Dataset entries
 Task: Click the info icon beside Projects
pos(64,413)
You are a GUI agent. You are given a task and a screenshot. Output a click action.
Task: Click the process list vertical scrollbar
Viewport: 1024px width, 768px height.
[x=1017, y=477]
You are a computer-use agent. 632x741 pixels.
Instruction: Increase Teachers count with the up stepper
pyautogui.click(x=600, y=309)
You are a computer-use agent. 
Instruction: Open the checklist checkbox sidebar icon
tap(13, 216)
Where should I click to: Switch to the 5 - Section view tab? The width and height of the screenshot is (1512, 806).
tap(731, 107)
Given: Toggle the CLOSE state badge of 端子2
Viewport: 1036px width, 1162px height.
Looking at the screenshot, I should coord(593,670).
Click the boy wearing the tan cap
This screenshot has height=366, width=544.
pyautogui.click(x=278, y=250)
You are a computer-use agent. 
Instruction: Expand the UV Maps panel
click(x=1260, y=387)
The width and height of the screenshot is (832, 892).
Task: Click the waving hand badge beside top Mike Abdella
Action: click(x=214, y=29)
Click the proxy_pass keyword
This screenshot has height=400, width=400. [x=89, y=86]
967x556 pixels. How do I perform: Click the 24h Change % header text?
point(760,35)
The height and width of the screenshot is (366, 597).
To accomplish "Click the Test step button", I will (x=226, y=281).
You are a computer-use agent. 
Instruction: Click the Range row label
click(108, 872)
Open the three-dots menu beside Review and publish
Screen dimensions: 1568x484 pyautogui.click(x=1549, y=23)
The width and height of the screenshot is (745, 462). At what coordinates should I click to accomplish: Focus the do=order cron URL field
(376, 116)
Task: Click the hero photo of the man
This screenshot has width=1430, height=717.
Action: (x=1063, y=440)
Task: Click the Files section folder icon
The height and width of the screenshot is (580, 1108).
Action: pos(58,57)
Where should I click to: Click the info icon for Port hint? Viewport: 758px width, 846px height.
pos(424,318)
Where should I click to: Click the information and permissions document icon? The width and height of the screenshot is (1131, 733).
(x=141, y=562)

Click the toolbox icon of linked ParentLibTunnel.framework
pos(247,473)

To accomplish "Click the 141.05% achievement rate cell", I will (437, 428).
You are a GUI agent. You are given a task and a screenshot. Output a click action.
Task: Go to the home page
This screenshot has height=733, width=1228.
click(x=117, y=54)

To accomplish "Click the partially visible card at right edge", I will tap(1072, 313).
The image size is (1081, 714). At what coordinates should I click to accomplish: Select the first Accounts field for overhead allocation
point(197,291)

**Goal of the exercise**: Copy each line of the items above that contains the word "beside".

**Response to the task**:
 Task: Click the info icon beside Projects
Task: Click the waving hand badge beside top Mike Abdella
Open the three-dots menu beside Review and publish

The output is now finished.